If the Administration Says It’s Monday, Check Your Calendar

by James Glaser
November 17, 2005

Two weeks ago George Bush was telling the world, "We don't torture." Billions of people the world over have seen the photos of what Americans did to the Iraqi suspects we had in prison. Millions have seen the wire cages we keep suspects in down in Cuba. The world knows we torture, heck there is no hiding that fact, but President Bush, with a straight face can keep on saying we don't.

Last week the Washington Post came out with a report about the prisons the Bush Administration has set up around the world, so we can hold people in secret, and if we torture... who will know? The Republican politicians were upset about the leaking of the report about those prisons, but there was hardly a word said about how wrong those prisons are. Today John McCain said he knew about them two years ago, but he said nothing.

An independent film crew from Italy did a documentary on America's military using chemical weapons in Iraq, and both the Pentagon and the White House vehemently deigned it, saying that white phosphorus was only used for illumination. This week we get a new story. Pentagon spokesman Lt. Col. Barry Venable said, "It was used as an incendiary weapon against enemy combatants."

Col. Venable denied white phosphorous constituted a banned chemical weapon, and he could do that because our country would not sign the international treaty restricting the use of the substance against civilians.

George Bush used the threat of chemical weapons in the hands of Saddam Hussein as a reason to go to war, and now he uses a technicality to say that our chemical weapons are indeed chemical weapons, but we never agreed to not use them.

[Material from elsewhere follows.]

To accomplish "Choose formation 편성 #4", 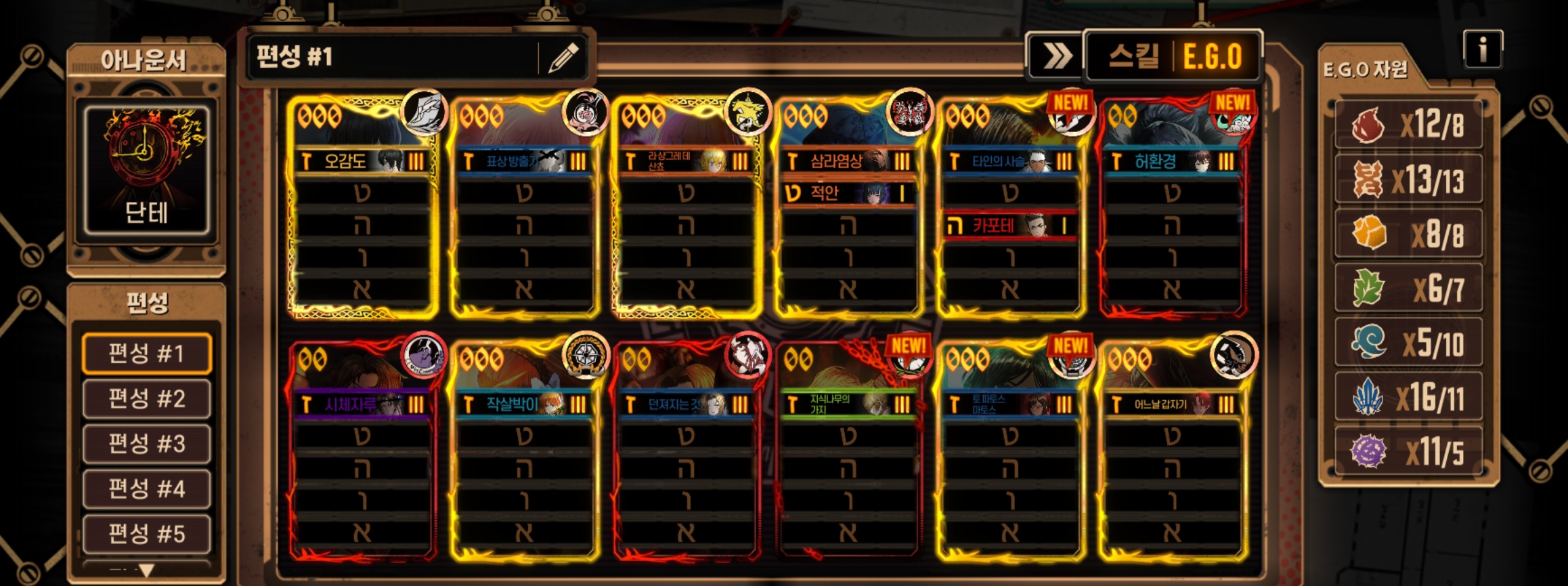I will coord(146,488).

Another reason the White House used to attack Iraq was Saddam's torturing of his own people. Today we find out about a raid on Iraq's new government, and how American troops had to rescue 175 people held in an Iraqi government "dungeon." The British Independent writes, "People are arrested and disappear for months. Bodies appear every week of men and sometimes women, executed with their hands tied behind their backs. Some have been grotesquely mutilated with knives and electric drills before their deaths."

The Bush Administration keeps telling us how things are so much better now in Iraq. After American troops rescued these people, General Karl Horst said that the prisoners were "in need of medical help." The Iraqis were more honest and said, "These men were in a very bad way. They have obviously been tortured, some had been there a long time and were very frightened. The officer who said that called himself Yasin and would give no other name, because as he said, "I don't want to end up in one of these myself."

Washington and the Bush administration constantly lie to us and the world, and they keep getting caught, but as Joseph Goebbles, Hitler's propaganda minister said in Nazi Germany, "If you tell a lie big enough and keep telling it, people will eventually come to believe it. The lie can be maintained only for such a time as the State can shield the people from political, economic, and/or military consequences of the lie. It thus becomes vitally important for the State to use all of its powers to repress dissent, for the truth is the mortal enemy of the lie, and thus by extension, the truth is the greatest enemy of the State."

The truth about how George Bush got us into his war in Iraq is coming out, along with other truths, like the fact that we do use chemical weapons, and we do torture people. George will go right on lying until the end, but the truth will win out and not only destroy Bush's Presidency, but the truth will give us back our country.